ARPA Grants Help Austin Public Library Bridge Digital Divide
Council approves $450K for accessibility and outreach programs
By Lina Fisher, Fri., Dec. 10, 2021
Last week, City Council approved three resolutions that will direct $450,000 in grant money from the American Rescue Plan Act to the Austin Public Library system's new public outreach and accessibility programs. With expanded language access, digital literacy, and telehealth programs, APL hopes to "have the community understand or see us as more than a library, and also a library without walls," says Emi Johnson, director of the library's Innovations and Improvement office.
More than half of the grant will go to the Texas Digital Navigators program, adding seven temporary employees that will teach digital literacy to populations that have difficulty accessing or using the internet at home. According to the city and UT-Austin's 2019 Digital Inclusion Survey, those who do not have home access are "far less likely to use city locations with free public WiFi than people who already have Internet connections at home," and "76% of non-users reported that they do not know enough to go online themselves or that they would need help." Using demographic data from this survey and the city's 2017 Community Health Assessment, APL identified five branches, mostly in the Eastern Crescent, that need digital navigation services, and two Housing Authority of Travis County properties where navigators can set up in community spaces.

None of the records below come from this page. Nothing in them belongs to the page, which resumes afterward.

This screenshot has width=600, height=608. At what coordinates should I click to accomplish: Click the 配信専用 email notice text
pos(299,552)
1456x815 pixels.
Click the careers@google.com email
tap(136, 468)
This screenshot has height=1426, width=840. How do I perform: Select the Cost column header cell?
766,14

Digital navigators are "connectors and linkers" – helping with job searches, grocery shopping, coordinating rides, anything the customer might need. One of the goals of the program is to reduce social isolation, connecting older adults with family and friends through Google Hangouts or FaceTime – but navigators can also connect with essential health services, an increasingly vital function in light of the pandemic. "The targets of this grant were residents who were most impacted by COVID: older adults who were homebound or had less access, immigrants or refugee populations, individuals that have limited English proficiency," explains Johnson. In addition, two community service coordinators will focus on assisting people experiencing homelessness.
But for this to be meaningful, Johnson says, it's "not only technology, but: 'Do you need interpreters, translators? Do you need the instructions in Spanish or Vietnamese or Chinese?' Our publications, our outreach materials ... all of our guides will have to be translated." To this end, $150,072 of the grant funding is allotted for bridging language barriers. "We need to consider adaptive equipment and assistive devices as well," Johnson adds. "If we're building capacity, we want our navigators and our coordinators to be confident and culturally competent in working with residents coming from all walks of life."

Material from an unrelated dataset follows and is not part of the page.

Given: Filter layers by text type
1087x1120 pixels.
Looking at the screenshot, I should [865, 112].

Other community partners include Austin Free-Net, Coming of Age Austin, and the Austin Film Society for future radio and TV marketing. "Our goal, ideally, would be that we are equipped and staffed to provide these across all locations," says Johnson. But "the other part, of course, is how do we sustain these programs?" The grant ends in August 2022, "a short period of time to lay the groundwork. But we're going to use this as a baseline, continuing to seek support and funding for growing this type of pilot. All of our residents, wherever they are, should have some type of quality library resources and information."